Supplied records ::
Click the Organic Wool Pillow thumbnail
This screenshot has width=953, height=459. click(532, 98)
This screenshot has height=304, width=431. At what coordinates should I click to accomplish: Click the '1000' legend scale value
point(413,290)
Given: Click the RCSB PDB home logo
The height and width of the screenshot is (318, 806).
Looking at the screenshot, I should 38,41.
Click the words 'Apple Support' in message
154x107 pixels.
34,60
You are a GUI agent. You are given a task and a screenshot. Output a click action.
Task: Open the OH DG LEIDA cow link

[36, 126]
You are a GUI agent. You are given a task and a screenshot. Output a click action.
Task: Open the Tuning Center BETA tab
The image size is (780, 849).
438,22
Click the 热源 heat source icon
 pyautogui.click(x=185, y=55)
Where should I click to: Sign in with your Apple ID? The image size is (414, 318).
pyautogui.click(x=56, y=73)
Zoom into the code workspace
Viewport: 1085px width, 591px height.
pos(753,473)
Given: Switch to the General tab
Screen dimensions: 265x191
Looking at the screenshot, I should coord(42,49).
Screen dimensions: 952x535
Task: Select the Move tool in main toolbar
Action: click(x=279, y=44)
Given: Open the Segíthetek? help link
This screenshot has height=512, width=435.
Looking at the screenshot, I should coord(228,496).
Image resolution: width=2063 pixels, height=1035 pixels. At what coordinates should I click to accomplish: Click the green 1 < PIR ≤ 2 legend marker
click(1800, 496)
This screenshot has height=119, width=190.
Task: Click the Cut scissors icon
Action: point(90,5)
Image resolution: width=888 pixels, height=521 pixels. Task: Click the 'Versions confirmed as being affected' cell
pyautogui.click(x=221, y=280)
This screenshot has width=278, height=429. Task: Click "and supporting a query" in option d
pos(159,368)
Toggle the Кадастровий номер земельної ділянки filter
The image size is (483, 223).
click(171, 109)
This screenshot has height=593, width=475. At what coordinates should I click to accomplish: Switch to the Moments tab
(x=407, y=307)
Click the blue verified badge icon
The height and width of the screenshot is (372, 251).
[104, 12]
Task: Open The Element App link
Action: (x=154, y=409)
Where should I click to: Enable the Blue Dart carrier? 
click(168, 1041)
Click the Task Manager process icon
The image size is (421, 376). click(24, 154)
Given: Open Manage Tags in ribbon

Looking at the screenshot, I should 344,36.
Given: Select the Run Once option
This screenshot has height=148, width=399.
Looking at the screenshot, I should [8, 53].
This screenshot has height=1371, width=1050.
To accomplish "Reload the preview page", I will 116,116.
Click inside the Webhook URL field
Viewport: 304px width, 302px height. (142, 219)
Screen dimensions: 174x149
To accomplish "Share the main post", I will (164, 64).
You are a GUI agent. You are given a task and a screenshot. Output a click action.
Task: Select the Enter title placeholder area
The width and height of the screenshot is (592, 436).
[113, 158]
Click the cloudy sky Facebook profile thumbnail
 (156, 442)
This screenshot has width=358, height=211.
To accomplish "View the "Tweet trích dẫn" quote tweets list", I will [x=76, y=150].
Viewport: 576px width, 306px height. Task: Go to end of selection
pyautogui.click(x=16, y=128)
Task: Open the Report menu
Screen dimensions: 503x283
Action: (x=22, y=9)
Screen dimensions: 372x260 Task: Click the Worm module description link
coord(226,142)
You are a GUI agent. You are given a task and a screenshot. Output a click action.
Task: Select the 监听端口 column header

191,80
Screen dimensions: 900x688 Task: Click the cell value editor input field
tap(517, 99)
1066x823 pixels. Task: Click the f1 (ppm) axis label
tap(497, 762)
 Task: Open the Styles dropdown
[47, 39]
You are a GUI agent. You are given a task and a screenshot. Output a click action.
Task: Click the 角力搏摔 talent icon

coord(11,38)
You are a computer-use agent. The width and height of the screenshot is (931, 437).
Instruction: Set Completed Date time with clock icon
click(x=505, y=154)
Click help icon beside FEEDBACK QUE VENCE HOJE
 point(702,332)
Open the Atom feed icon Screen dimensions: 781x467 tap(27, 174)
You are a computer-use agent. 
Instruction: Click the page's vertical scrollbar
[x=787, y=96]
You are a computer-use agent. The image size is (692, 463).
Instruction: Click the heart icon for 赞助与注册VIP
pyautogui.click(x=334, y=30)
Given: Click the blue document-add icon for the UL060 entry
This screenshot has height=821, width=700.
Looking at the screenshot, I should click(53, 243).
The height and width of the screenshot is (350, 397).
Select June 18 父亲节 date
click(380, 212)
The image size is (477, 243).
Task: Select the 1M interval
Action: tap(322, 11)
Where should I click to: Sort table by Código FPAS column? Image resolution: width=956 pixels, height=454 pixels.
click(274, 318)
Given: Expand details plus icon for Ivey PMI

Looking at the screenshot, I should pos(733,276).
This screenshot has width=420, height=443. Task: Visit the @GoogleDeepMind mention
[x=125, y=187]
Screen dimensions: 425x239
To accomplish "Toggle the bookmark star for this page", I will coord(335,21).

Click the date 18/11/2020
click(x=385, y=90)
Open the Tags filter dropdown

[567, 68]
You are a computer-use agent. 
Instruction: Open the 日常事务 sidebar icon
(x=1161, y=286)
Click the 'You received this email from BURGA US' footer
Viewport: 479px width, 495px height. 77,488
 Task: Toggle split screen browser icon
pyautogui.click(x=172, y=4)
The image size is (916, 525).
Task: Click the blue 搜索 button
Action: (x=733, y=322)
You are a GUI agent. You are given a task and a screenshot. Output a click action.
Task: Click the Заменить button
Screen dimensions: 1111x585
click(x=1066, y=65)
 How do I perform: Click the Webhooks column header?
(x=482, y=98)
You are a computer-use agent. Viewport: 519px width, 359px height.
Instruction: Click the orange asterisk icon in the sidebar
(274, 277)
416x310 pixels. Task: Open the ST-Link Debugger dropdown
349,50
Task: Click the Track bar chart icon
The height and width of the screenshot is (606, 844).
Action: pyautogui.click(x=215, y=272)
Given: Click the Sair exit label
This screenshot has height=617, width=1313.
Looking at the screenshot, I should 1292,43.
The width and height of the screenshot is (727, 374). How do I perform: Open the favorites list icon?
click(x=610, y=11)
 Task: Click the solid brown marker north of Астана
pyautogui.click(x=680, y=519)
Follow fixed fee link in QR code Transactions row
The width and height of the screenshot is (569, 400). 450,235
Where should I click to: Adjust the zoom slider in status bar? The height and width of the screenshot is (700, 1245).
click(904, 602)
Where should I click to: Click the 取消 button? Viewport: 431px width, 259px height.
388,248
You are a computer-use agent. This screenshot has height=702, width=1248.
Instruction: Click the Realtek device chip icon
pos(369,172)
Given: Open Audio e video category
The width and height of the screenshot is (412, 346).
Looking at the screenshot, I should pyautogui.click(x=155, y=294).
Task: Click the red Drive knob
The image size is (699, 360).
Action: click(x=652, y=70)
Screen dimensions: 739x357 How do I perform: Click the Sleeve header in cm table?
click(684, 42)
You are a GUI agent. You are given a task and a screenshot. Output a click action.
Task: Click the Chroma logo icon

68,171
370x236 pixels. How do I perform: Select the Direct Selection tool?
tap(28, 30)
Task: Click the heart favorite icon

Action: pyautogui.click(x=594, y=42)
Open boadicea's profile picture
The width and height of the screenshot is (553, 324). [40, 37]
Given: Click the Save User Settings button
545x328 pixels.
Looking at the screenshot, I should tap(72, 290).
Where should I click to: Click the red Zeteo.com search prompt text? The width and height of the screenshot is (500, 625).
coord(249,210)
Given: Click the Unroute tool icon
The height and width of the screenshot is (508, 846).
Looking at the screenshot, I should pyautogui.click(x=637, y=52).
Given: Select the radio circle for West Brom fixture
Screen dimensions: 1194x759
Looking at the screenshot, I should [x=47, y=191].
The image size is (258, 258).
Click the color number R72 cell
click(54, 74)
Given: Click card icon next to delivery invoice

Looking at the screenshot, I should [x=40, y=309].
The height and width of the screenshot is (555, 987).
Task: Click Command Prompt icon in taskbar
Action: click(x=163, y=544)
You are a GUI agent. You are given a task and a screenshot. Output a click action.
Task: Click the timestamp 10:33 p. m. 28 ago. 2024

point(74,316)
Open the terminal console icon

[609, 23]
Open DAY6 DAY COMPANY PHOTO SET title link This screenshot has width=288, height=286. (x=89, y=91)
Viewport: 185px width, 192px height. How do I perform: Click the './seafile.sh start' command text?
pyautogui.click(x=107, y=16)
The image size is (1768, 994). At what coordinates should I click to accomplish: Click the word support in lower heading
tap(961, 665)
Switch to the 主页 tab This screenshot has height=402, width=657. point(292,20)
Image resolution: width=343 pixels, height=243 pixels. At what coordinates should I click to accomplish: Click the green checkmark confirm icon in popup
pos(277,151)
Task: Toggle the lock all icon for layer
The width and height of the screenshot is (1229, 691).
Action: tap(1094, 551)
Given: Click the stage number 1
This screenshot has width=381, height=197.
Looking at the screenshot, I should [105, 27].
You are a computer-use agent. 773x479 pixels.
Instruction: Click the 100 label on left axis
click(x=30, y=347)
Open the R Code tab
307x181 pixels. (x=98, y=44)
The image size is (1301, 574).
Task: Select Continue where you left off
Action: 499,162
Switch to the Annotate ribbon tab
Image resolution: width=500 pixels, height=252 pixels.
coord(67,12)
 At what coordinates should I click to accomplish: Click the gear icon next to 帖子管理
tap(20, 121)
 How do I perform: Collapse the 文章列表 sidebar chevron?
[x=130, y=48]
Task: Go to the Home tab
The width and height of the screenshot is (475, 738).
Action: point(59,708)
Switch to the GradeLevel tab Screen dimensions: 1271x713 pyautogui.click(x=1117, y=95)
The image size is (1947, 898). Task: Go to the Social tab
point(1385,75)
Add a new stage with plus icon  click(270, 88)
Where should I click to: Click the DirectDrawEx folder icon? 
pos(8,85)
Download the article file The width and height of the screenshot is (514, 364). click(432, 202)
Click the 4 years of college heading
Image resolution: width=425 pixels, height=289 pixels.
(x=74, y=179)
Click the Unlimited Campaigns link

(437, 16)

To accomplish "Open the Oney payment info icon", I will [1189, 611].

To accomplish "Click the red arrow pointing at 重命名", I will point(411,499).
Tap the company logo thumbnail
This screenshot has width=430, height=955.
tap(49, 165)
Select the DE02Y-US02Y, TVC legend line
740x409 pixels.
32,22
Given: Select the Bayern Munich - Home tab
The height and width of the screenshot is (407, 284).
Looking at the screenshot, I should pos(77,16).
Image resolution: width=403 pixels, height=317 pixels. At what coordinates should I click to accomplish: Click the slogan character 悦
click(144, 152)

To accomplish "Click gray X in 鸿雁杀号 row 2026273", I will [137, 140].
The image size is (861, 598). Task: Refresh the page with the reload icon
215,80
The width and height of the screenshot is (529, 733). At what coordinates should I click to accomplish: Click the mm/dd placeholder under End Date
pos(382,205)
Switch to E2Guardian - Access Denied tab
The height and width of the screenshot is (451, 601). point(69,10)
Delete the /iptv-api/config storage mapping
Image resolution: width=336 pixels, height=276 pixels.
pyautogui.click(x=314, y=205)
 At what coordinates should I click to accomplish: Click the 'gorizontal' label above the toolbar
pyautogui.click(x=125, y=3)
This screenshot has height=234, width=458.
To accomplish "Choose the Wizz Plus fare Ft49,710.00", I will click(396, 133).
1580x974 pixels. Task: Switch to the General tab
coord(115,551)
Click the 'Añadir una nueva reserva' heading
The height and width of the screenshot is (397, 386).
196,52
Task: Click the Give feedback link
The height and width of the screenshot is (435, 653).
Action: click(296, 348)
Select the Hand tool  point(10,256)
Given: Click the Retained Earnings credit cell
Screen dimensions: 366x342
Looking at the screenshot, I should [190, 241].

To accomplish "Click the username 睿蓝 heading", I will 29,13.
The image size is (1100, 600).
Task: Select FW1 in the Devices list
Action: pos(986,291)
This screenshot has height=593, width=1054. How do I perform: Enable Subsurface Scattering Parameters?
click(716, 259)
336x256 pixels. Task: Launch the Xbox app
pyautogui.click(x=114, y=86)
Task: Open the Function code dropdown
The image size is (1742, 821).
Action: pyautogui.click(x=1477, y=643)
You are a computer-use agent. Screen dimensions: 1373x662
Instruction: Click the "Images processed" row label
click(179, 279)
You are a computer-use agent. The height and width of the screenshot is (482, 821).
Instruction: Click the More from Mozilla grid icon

Task prompt ::
Lines from the entries that contain the string "computer" must be found and copied.

Answer section ::
You are a computer-use agent. The width and height of the screenshot is (931, 437).
You are a computer-use agent. 
You are a computer-use agent. The image size is (692, 463).
You are a computer-use agent. 
You are a computer-use agent. Viewport: 519px width, 359px height.
You are a computer-use agent. This screenshot has height=702, width=1248.
You are a computer-use agent. 773x479 pixels.
You are a computer-use agent. Screen dimensions: 1373x662
You are a computer-use agent. The height and width of the screenshot is (482, 821).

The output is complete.